Saya melihat dia mendekati sebuah gerobak yang lebih tinggi daripada tubuhnya. Permukaan gerobak itu dipenuhi kemasan -- kemasan kerupuk, serupa dengan yang ditawarkannya kepada orang -- orang, termasuk saya.
Kemudian dia mulai mendorong gerobak besar itu ke toko sebelah, sendirian. Walaupun dengan keadaan fisiknya yang tidak mendukung pekerjaan berat seperti ini.
Kaget, terharu, bingung. Belum pernah saya melihat langsung perjuangan seperti ini pada orang lain
Saya mulai bertanya -- tanya, kenapa dia mau melakukan ini. Kenapa dia rela keliling membawa gerobak besarnya untuk menawarkan kerupuk kepada orang -- orang yang belum tentu mau, walaupun fisiknya tidak mendukung?

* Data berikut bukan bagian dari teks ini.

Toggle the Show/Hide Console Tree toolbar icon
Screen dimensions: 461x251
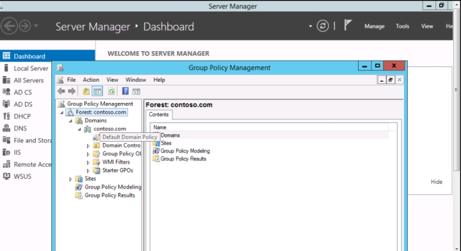pos(97,91)
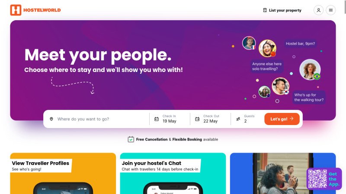Expand the Guests selector showing 2
346x194 pixels.
[247, 119]
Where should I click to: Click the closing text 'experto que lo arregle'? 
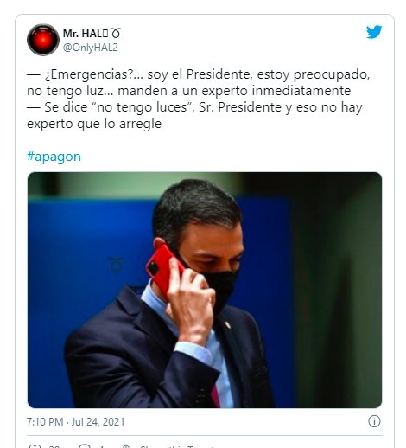[94, 124]
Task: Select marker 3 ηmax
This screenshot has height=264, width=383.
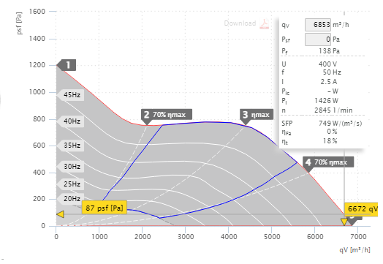Action: tap(257, 115)
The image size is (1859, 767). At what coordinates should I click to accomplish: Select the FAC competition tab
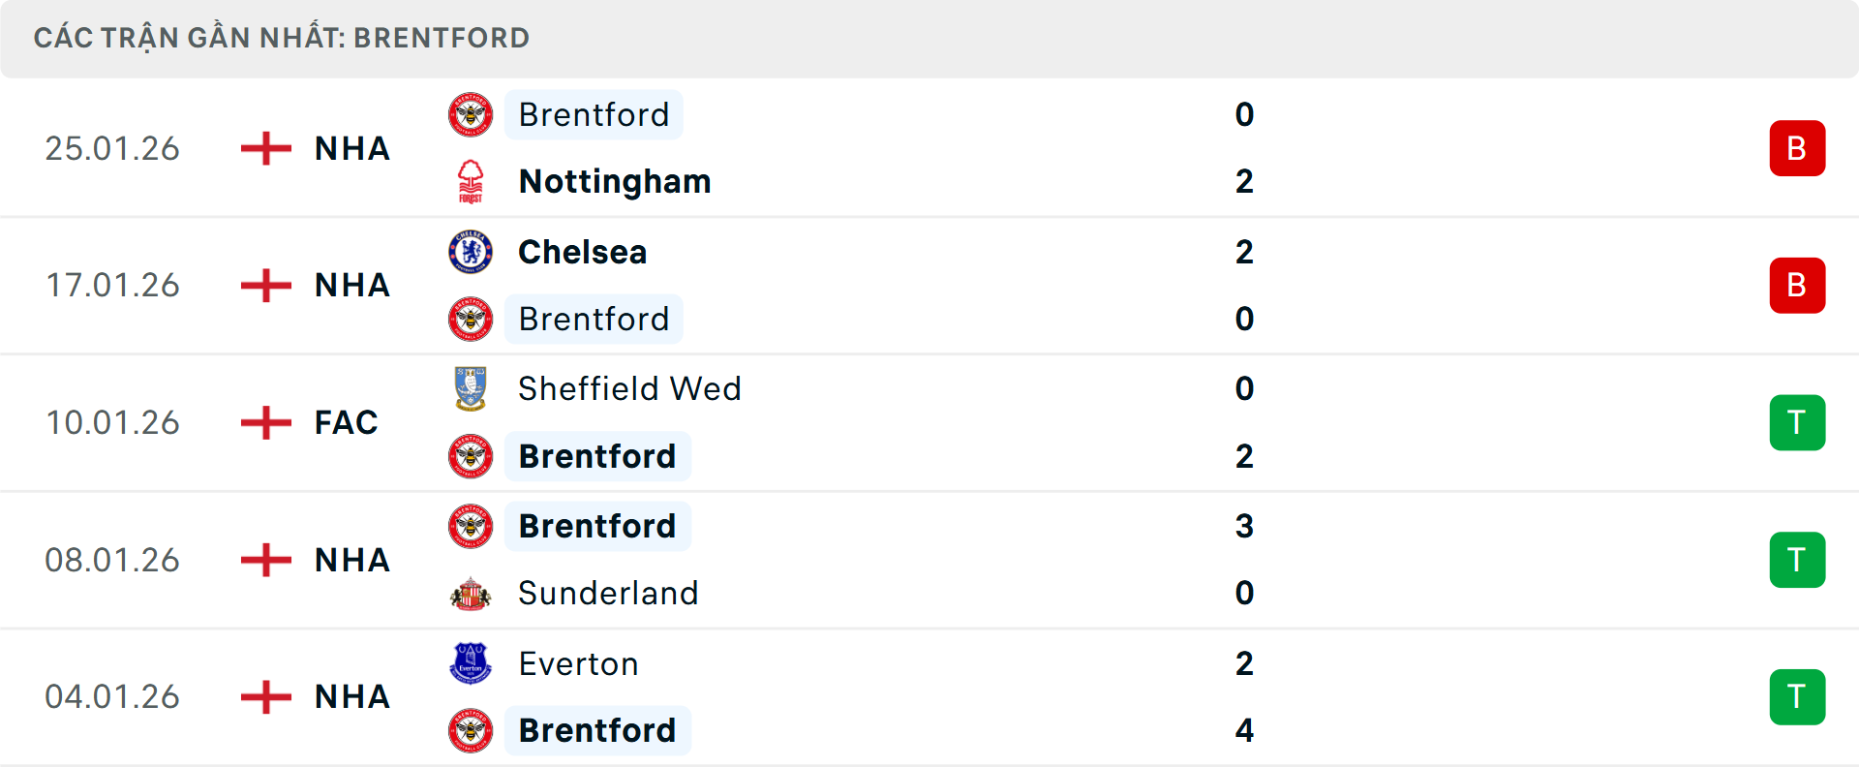click(x=345, y=422)
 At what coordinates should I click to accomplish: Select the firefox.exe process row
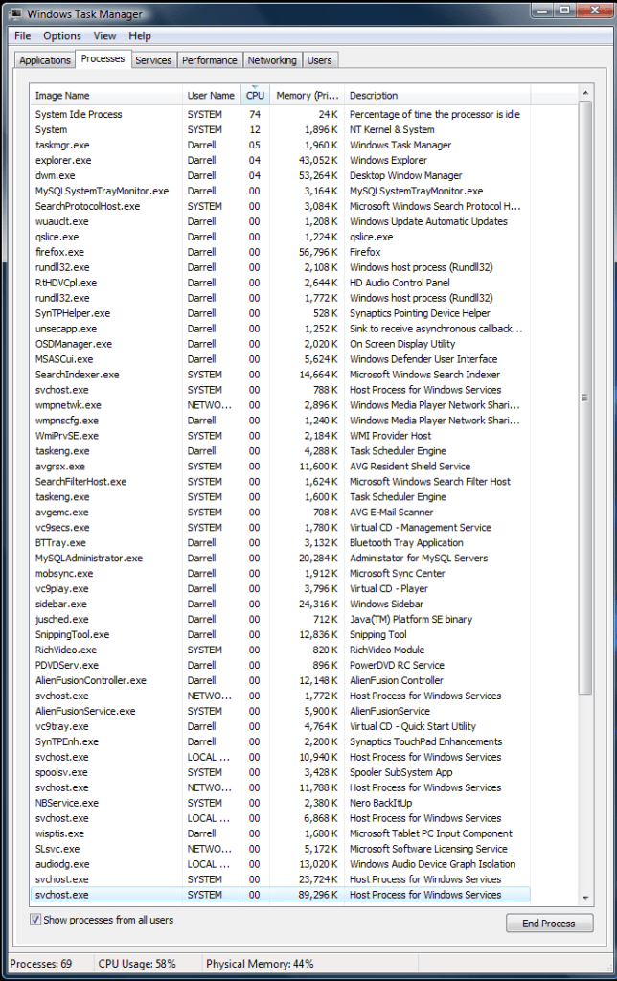(x=59, y=252)
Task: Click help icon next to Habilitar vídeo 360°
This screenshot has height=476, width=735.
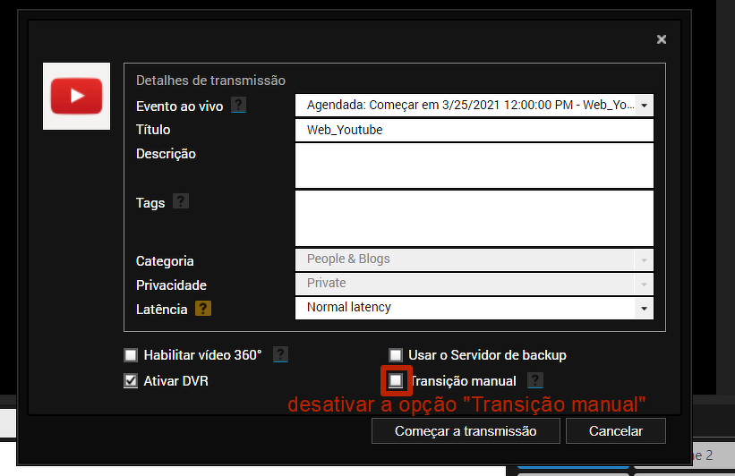Action: (280, 354)
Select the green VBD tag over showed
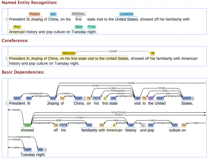The height and width of the screenshot is (159, 209). [x=27, y=125]
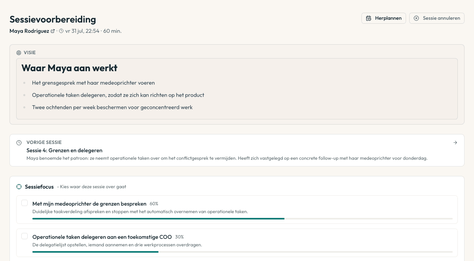The width and height of the screenshot is (474, 261).
Task: Click the clock icon next to session date
Action: (x=61, y=31)
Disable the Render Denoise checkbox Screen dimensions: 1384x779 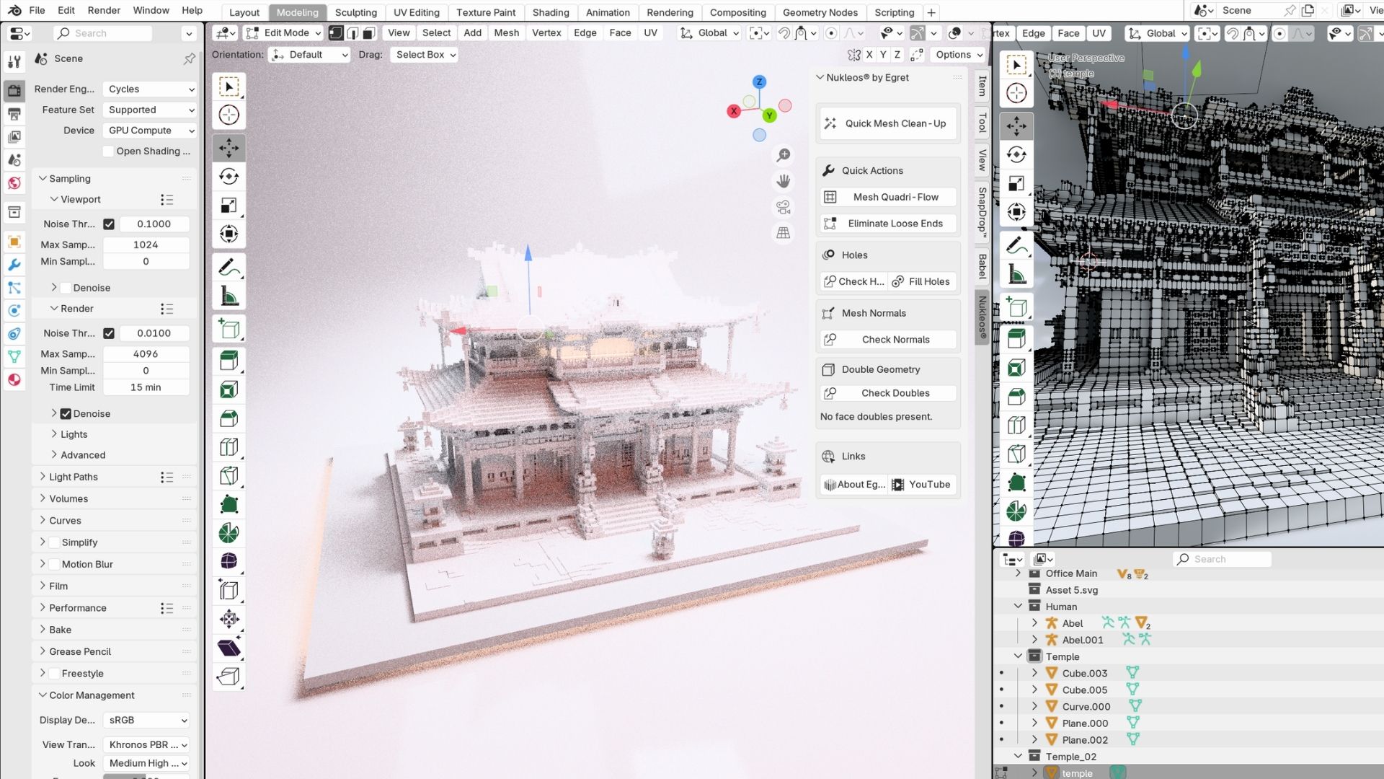pyautogui.click(x=66, y=414)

Saya bisa membayangkan penjelasan yang masuk akal. Mungkin sudah tidak ada orang yang membantunya mencari uang. Mungkin anak -- anaknya yang sudah besar meninggalkan dan melupakannya. Tapi saya tidak bisa tahu pasti.
Dari sini saya mulai tersadar.
Saya tidak akan pernah tahu benar seberapa banyak seseorang berjuang, dan untuk apa dia berjuang.
 . . . . .
Pikiran saya kembali kepada 2 pengamen di awal, yang saat itu membuat saya kesal.
Bukankah mereka berdua berjuang juga? Mungkin mereka punya keluarga untuk dinafkahi, karena itu mereka kecewa ketika saya tidak memberi uang?
Seperti yang sudah saya bilang, saya tidak tahu pasti.